Irony in AT&T customer service

I use a lot of SMS, and so do some of my friends (particularly the expatriates). Those SMS threads get long, and my Blackberry had been crapping out with Java exceptions. I drop into an AT&T store, and they give me two options: 1) go home, call customer service, and they’ll probably replace the phone, or 2) wipe the Blackberry and start over, hoping that would solve the problem. I couldn’t really do the latter in store without backing up some data, so I opted to try it from home first.

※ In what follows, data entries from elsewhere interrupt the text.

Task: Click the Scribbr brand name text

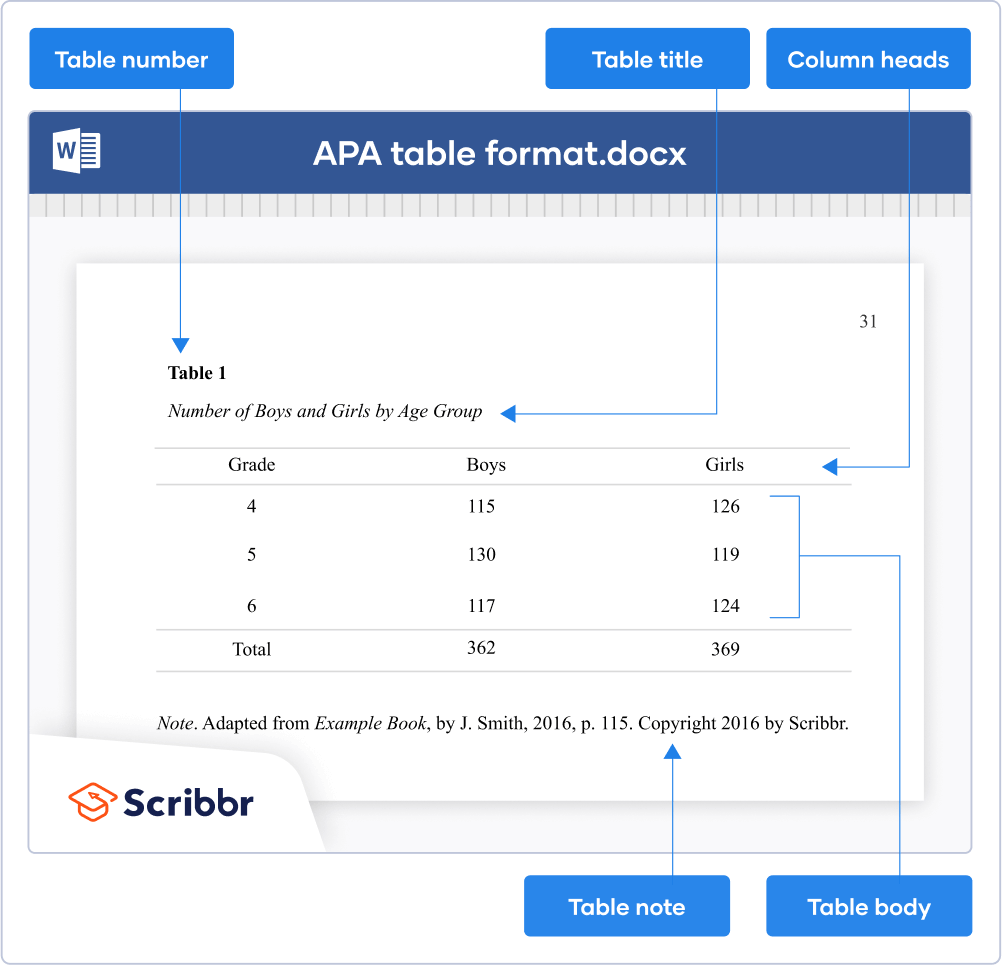Action: 188,801
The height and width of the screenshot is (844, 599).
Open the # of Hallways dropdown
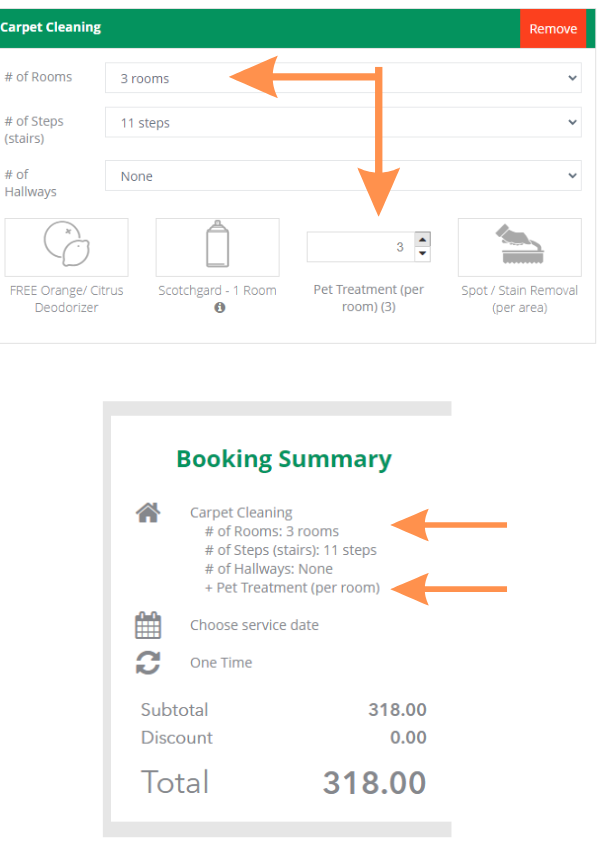pos(343,176)
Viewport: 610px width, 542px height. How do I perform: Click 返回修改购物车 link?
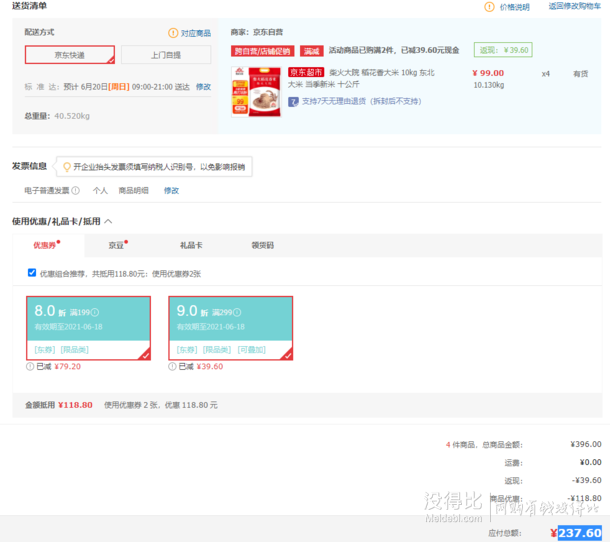[x=576, y=6]
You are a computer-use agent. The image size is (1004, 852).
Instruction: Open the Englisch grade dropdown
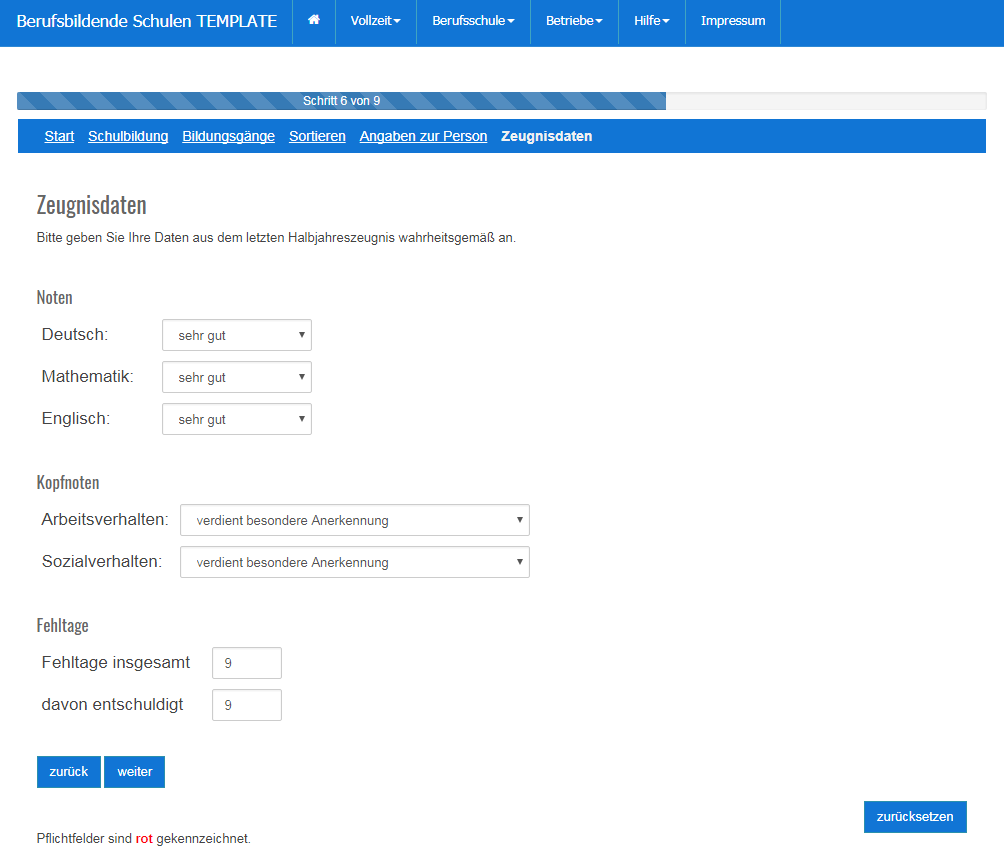click(x=236, y=418)
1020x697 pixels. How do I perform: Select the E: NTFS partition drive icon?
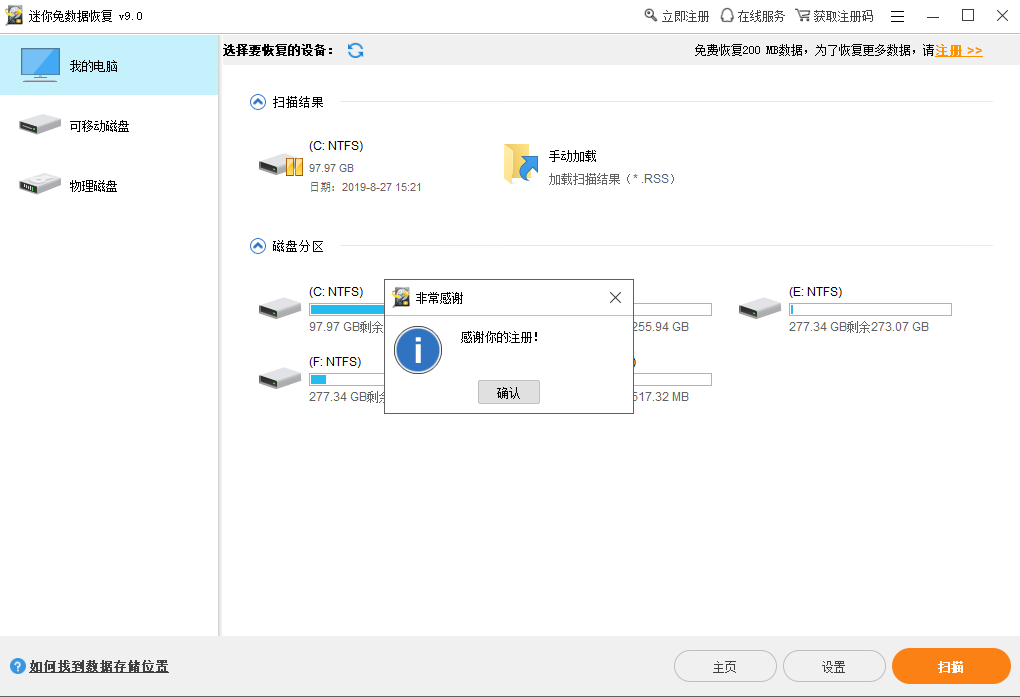click(x=760, y=309)
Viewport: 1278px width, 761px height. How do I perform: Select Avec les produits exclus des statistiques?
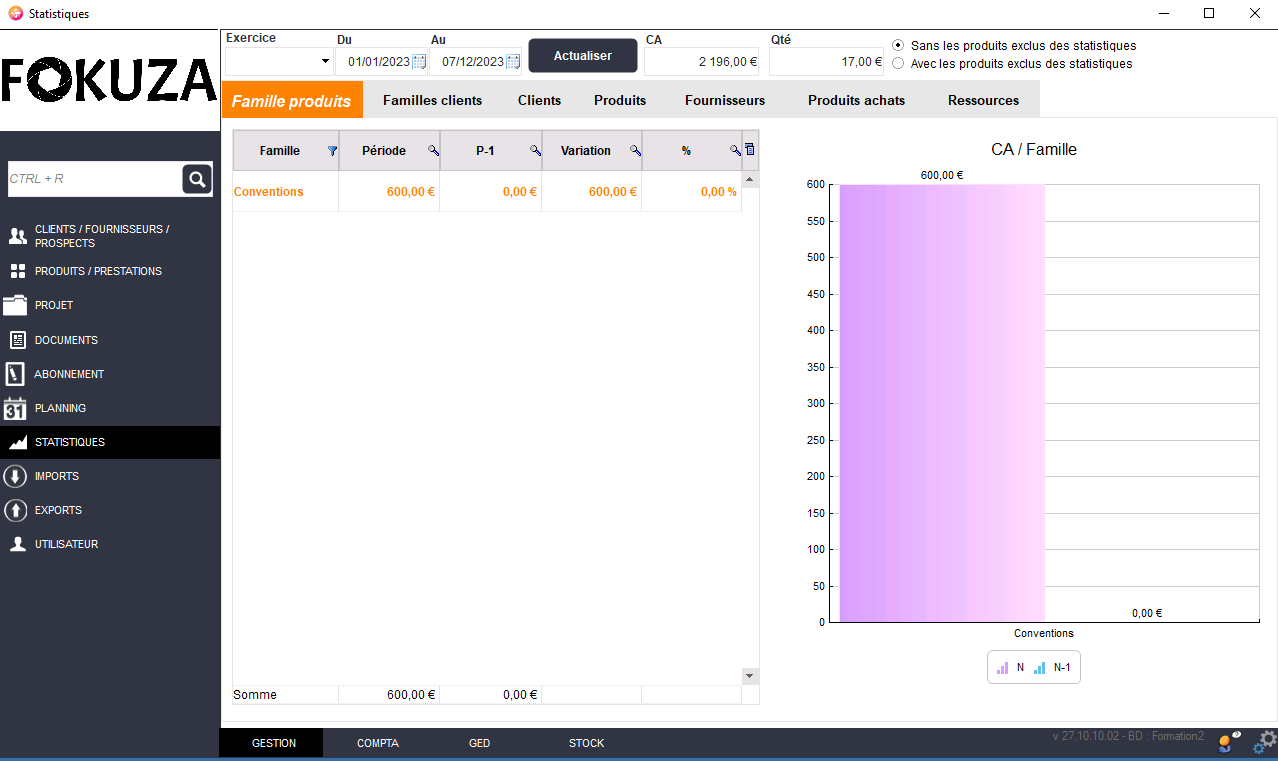tap(898, 64)
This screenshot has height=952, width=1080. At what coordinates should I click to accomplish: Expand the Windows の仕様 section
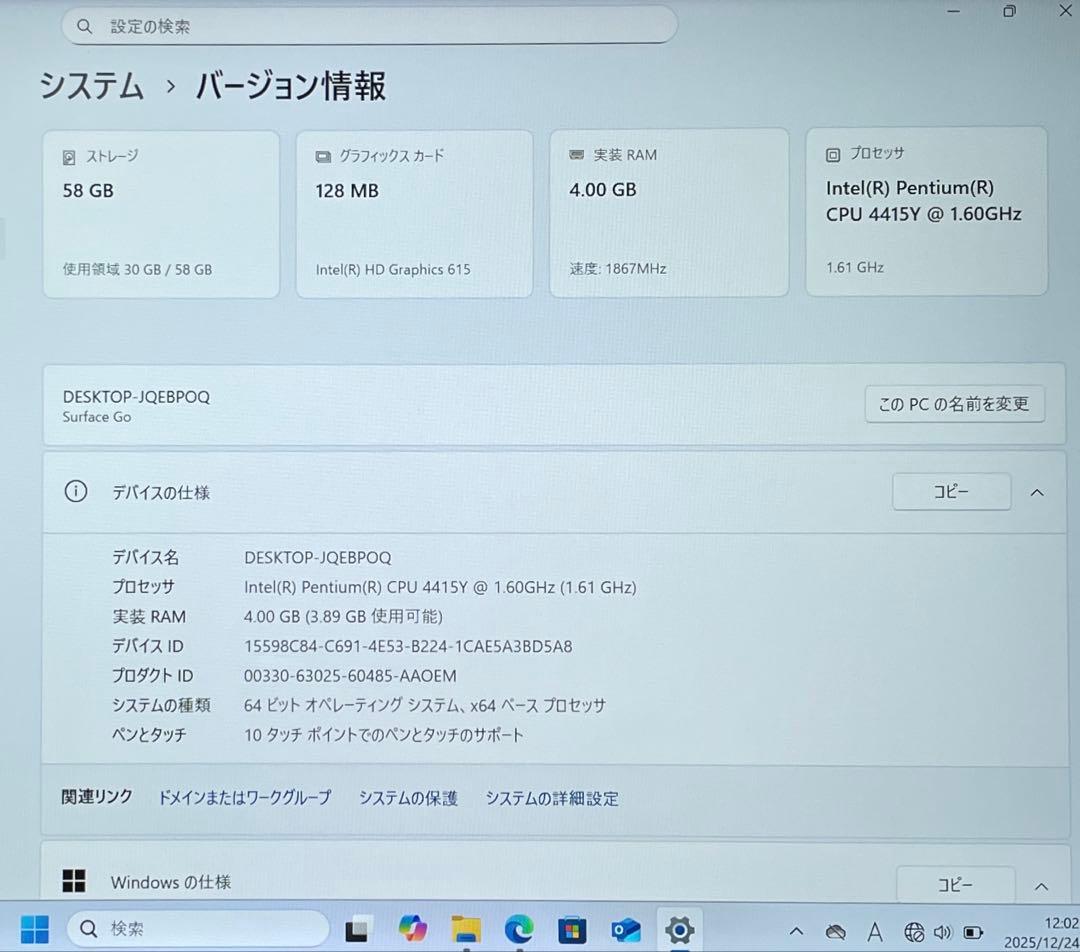coord(1041,886)
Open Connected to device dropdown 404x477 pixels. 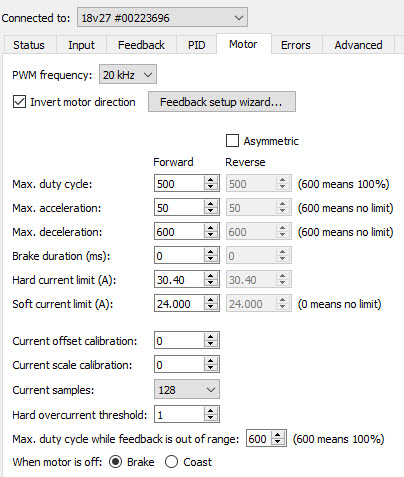162,17
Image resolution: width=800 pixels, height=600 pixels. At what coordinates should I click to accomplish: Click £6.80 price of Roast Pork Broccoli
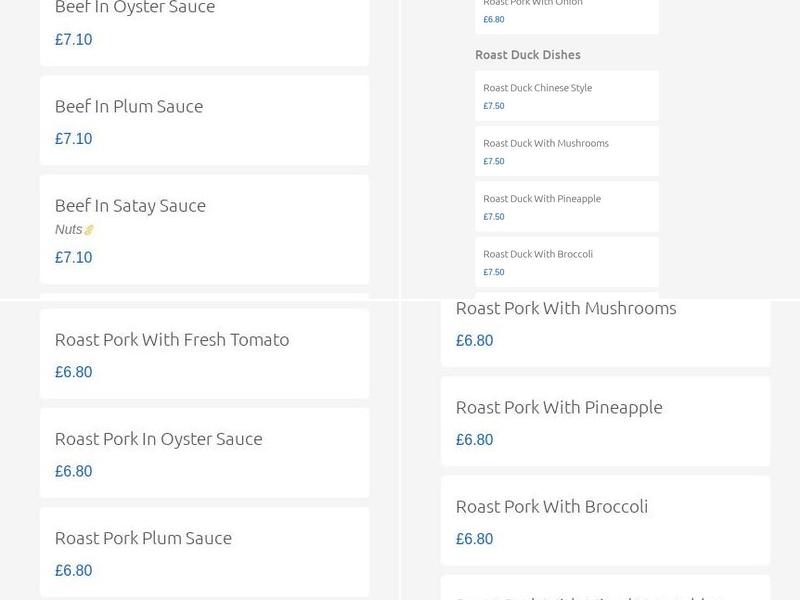pos(474,539)
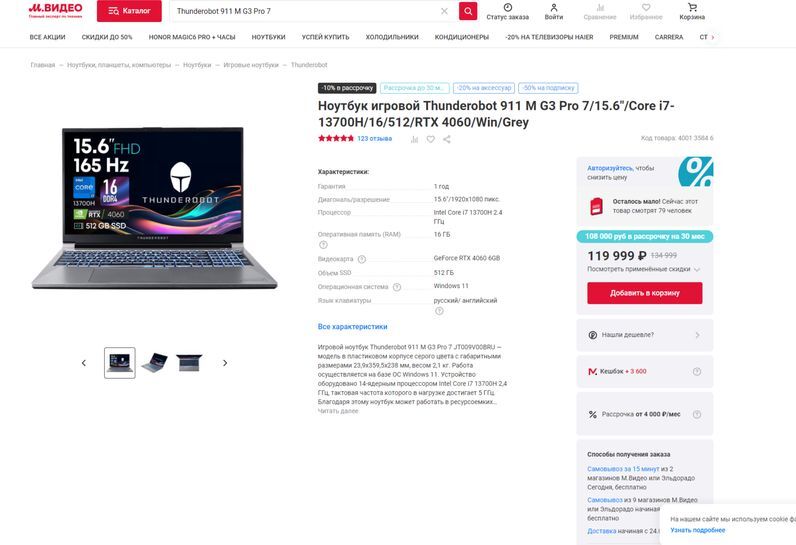Click the compare chart icon near reviews
The width and height of the screenshot is (796, 545).
coord(414,139)
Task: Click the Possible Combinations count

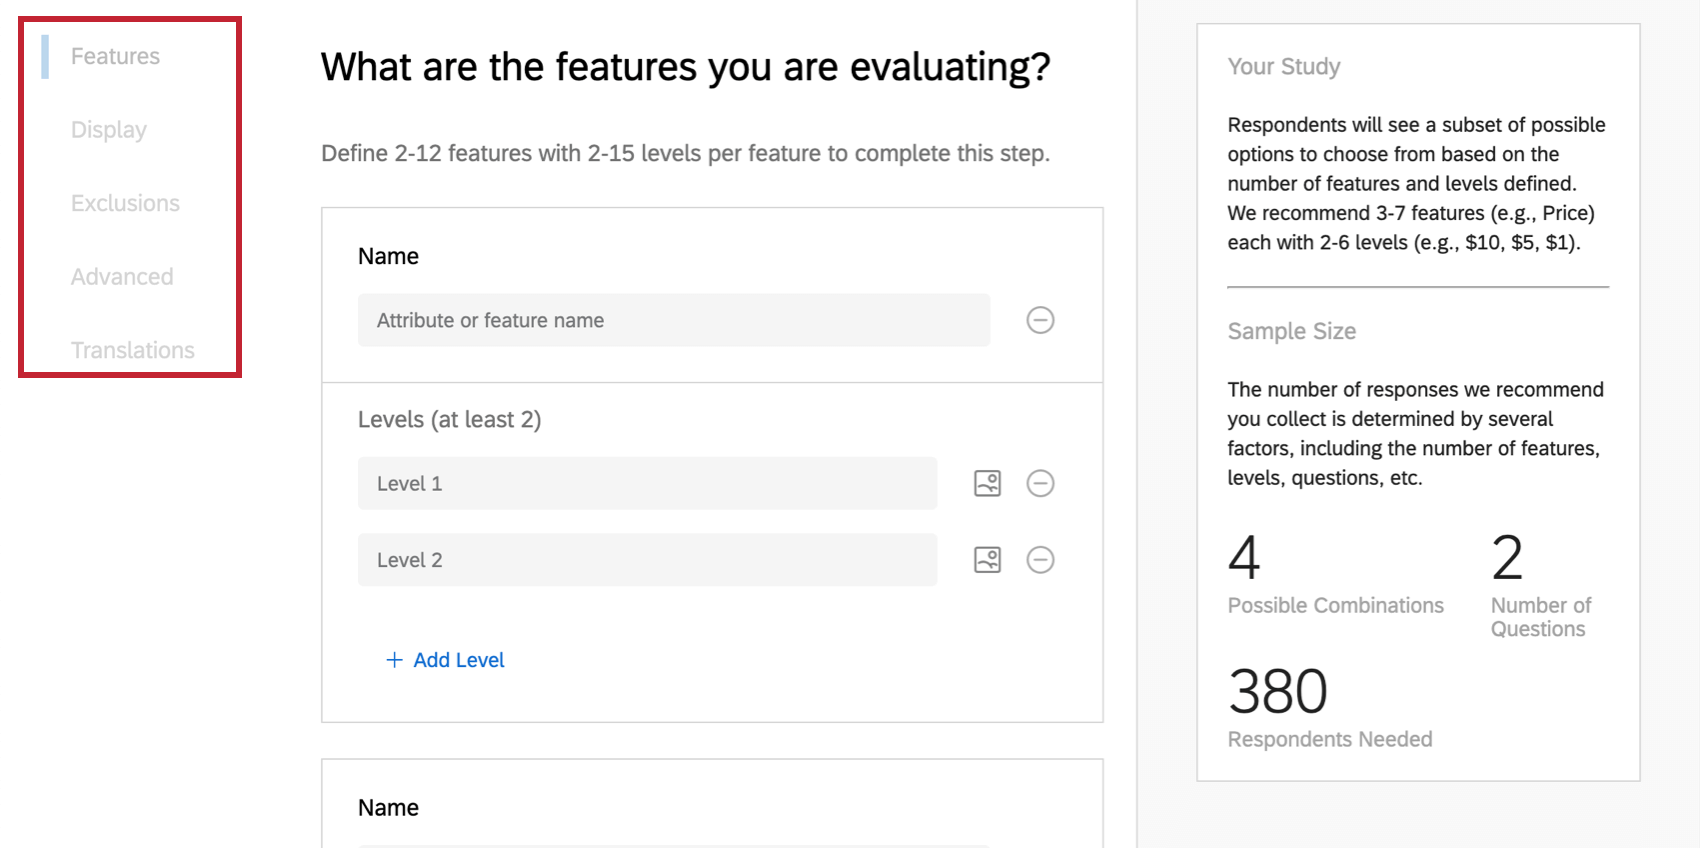Action: (x=1244, y=558)
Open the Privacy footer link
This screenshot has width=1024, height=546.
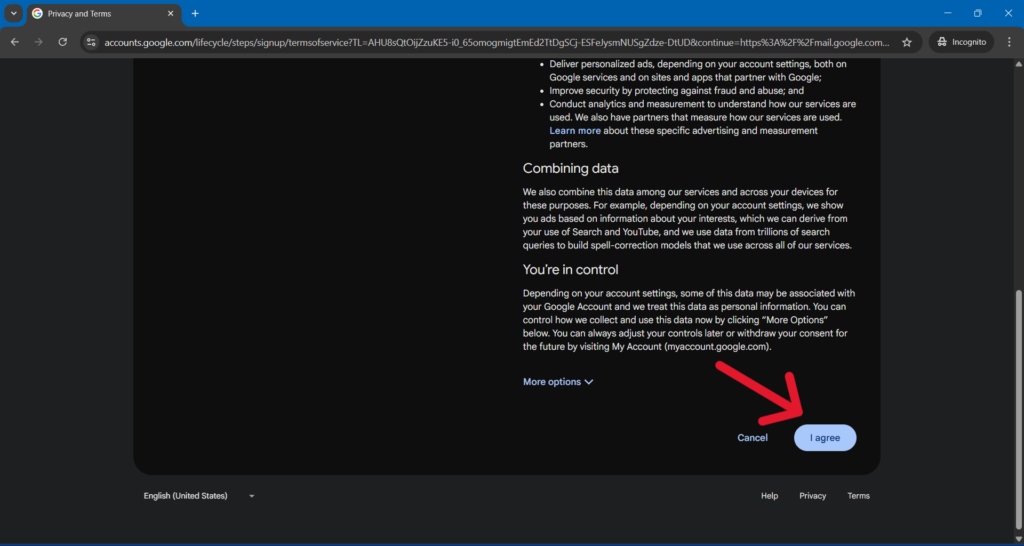pyautogui.click(x=812, y=496)
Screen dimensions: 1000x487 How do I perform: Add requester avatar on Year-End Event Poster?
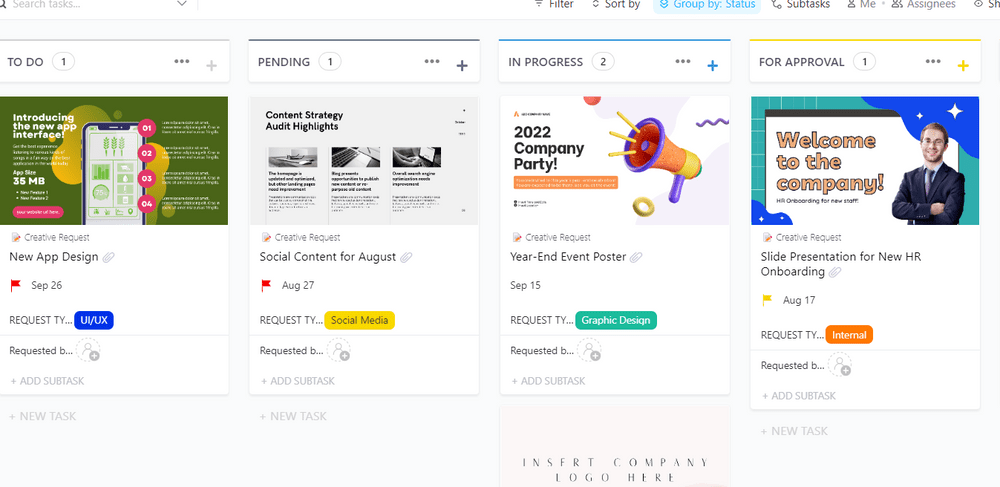[x=591, y=351]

Last night I finally got around to syncing, and started the phone wipe. At first the menu remained, while a little submenu stated “Erasing” while displaying a little hourglass. Roughly an hour later, the phone’s still spinning, and I assume it’s just the screen locked because of another Java problem. I pull the battery and replace. Now, I’ve got a white screen with a spinning hourglass, and a network light blinking red. I watch that for another hour fifteen before I move to phase two.

The Service

I call AT&T, and meet the usual business customer care. They in turn transfer me to technical support, but not until after asking me what else they could do for me today. Of course, there isn’t a hell of a lot I can do when the phone is dead, so I decline any “additional support.” Upon transfer to tech, I sit on the phone for roughly 15 20 25 30 35 minutes, while the recorded message rolls through pitch after pitch. Interestingly, those offers are dispersed with messages that sound like they should be to the customer service rep. They say things like “Notify your customer that expected wait times are long, and reset their expectation” and “Have you upsold your customer for additional services?” That isn’t verbatim, but you get the idea – the transfer obviously didn’t go smoothly.

Eventually I get a technical support rep, and they have me take out the battery (again). Nothing works there, and I’m pushed to the warranty department (but I’ll qualify that that the tech support dude was pretty kind about it all). I’m now in the queue. 10 15 20 25 minutes pass before I get a human. The matter is “quickly” resolved – the Blackberry is under warranty and they are sending me a new one. In five to seven days.

The Irony

I left the phone sitting on my desk with that little hourglass spinning. I went out to walk the dog. I returned to the same.

Interestingly, a bit later the phone reboots – it’s now wiped and everything looks fine. My guess is the combination of password and content protection (i.e. encryption) and 1,000+ contacts, a full calendar, all my Entourage notes, etc. took a lot longer than anyone expected.

Despite being quite caring on the phone, if AT&T had taken another hour to answer in the first place, the problem would have been solved!

Epilogue

I called AT&T back to see if they could cancel the replacement – it isn’t happening. So, the replacement device goes right back where it came from (in five to seven days) unless those Java exceptions start reappearing again. And, despite all the commentary about how bad AT&T customer service is, my experience wasn’t bad at all. Yes, I was on hold for quite a while, but I did call in the evening (so that’s expected). Second, everyone was courteous…actually extremely pleasant. I got the feeling they were actually jumping through hoops for me. Maybe it’s my phone voice.

UPDATE: The Java errors returned almost immediately. And the next morning, my phone was back in white-screen/hourglass mode – I set it for automatic turnoff each evening, and it wakes with the alarm – the thing was obviously toast.